**** RECORDED DATA

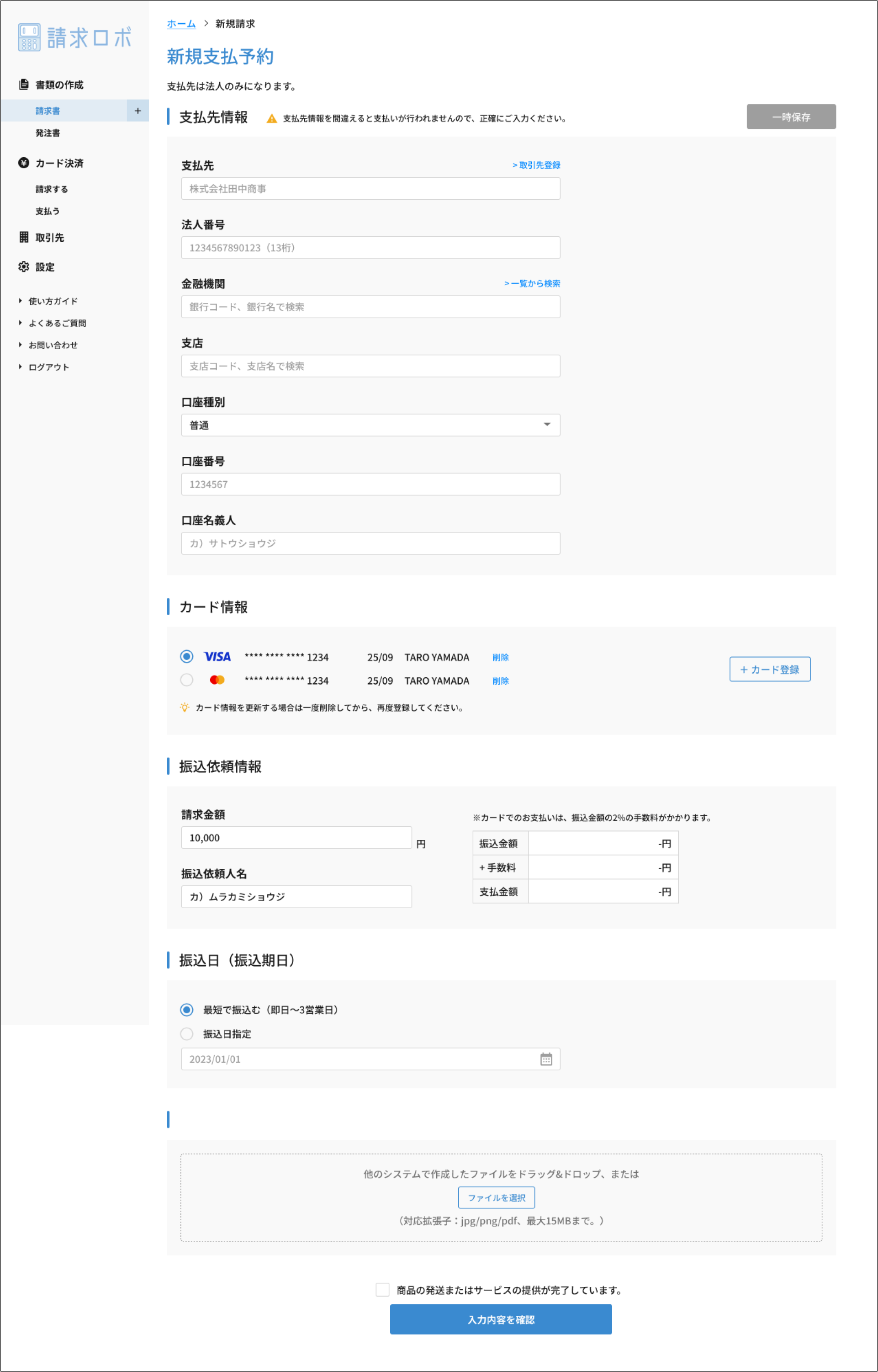
Task: Click the warning triangle icon by 支払先情報
Action: [272, 119]
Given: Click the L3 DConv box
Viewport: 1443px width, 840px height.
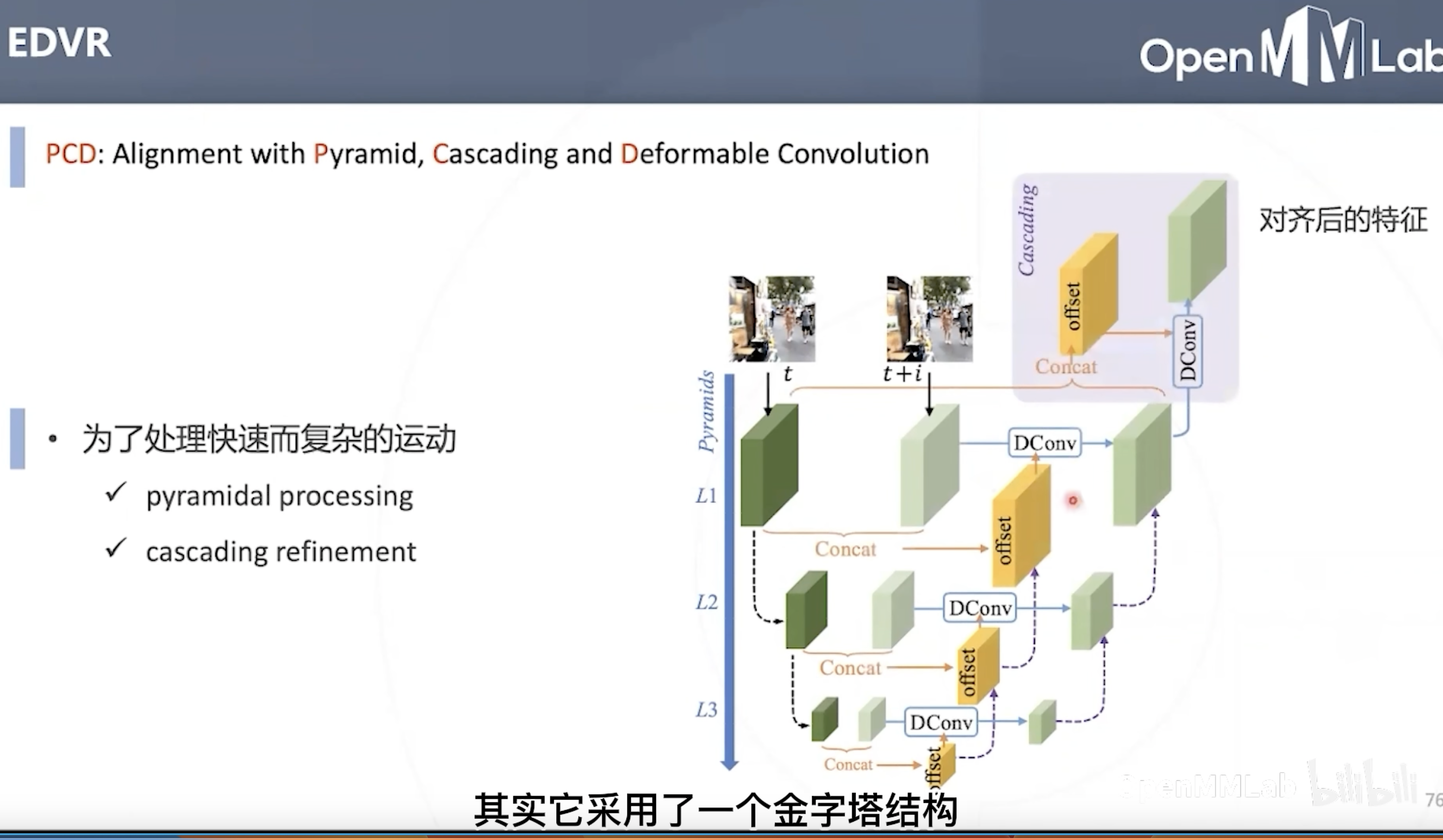Looking at the screenshot, I should click(x=941, y=723).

********

__WHAT IS NEEDED__. Once the line containing "Given: Click the L3 DConv box" is found, write out exactly that line and each line after it through the end of the entries, omitting pictures.

__YOUR SOLUTION__.
Given: Click the L3 DConv box
Viewport: 1443px width, 840px height.
Looking at the screenshot, I should click(x=941, y=723).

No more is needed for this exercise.